O apogeu da minha arte foi no começo da adolescência e perpetua até nos dias atuais. Vi tantas e tantas vezes a minha mãe chorar de desgosto por eu ter sido impulsiva demais e não saber lidar. Eu me sentia mal por ter feito aquelas bobagens sem comunicar se podia ou não e corria para o meu quarto para chorar baixinho na companhia da minha boneca, a Lulu, a única que me escutava e entendia.
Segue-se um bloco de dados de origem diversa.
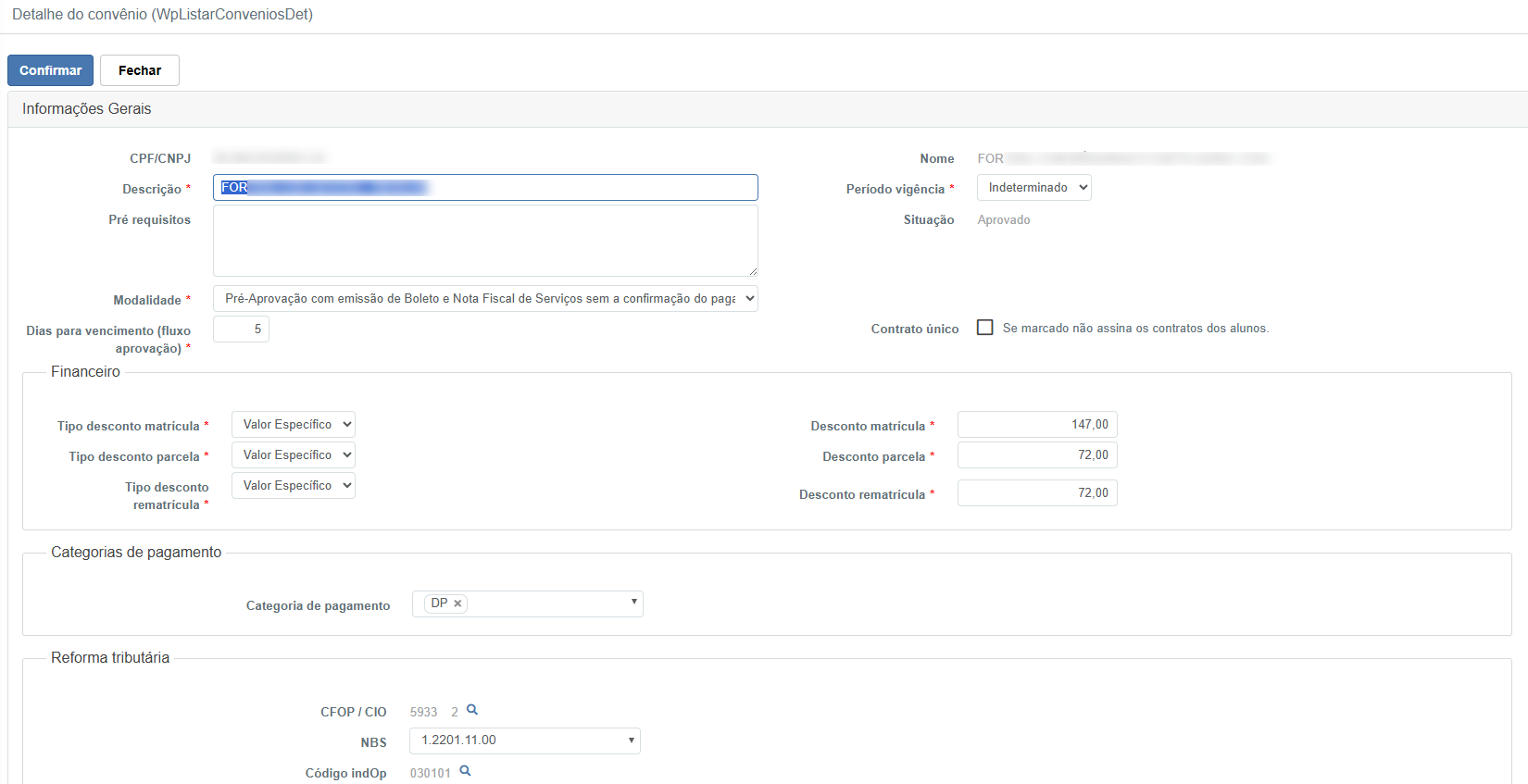Image resolution: width=1528 pixels, height=784 pixels.
Task: Click the Código indOp search magnifier icon
Action: [x=465, y=771]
Não é fácil carregar o fardo de ser excepcionalmente perfeito na arte de decepcionar. Fazia de tudo para não irritar a mamãe, mas não conseguia. Um dia chegava em casa com uma anotação na agenda por querer ocupar o lugar dos professores e chamá-los de incompetentes ou por discutir com um colega por causa de uma carteira, e quebrar a carteira propositadamente para ninguém pudesse usufruir e ainda discutir com o diretor por está sendo grosso comigo ao me repreender. Eu estudava em um colégio religioso e você já imagina o quanto era bárbaro ser uma criança mal-criada. Outro dia, arrumava briga com as crianças no bairro. Não havia sossego em nenhum minuto. Mesmo durante o funeral, eu causava alvoroço. Cheguei a atrapalhar a cerimônia fúnebre de um parente próximo para ser o foco das atenções. Não lembro direito o que fiz, só a bronca e o castigo que minha mãe me deu. Três meses sem assistir escondido às aulas de balé no centro comunitário.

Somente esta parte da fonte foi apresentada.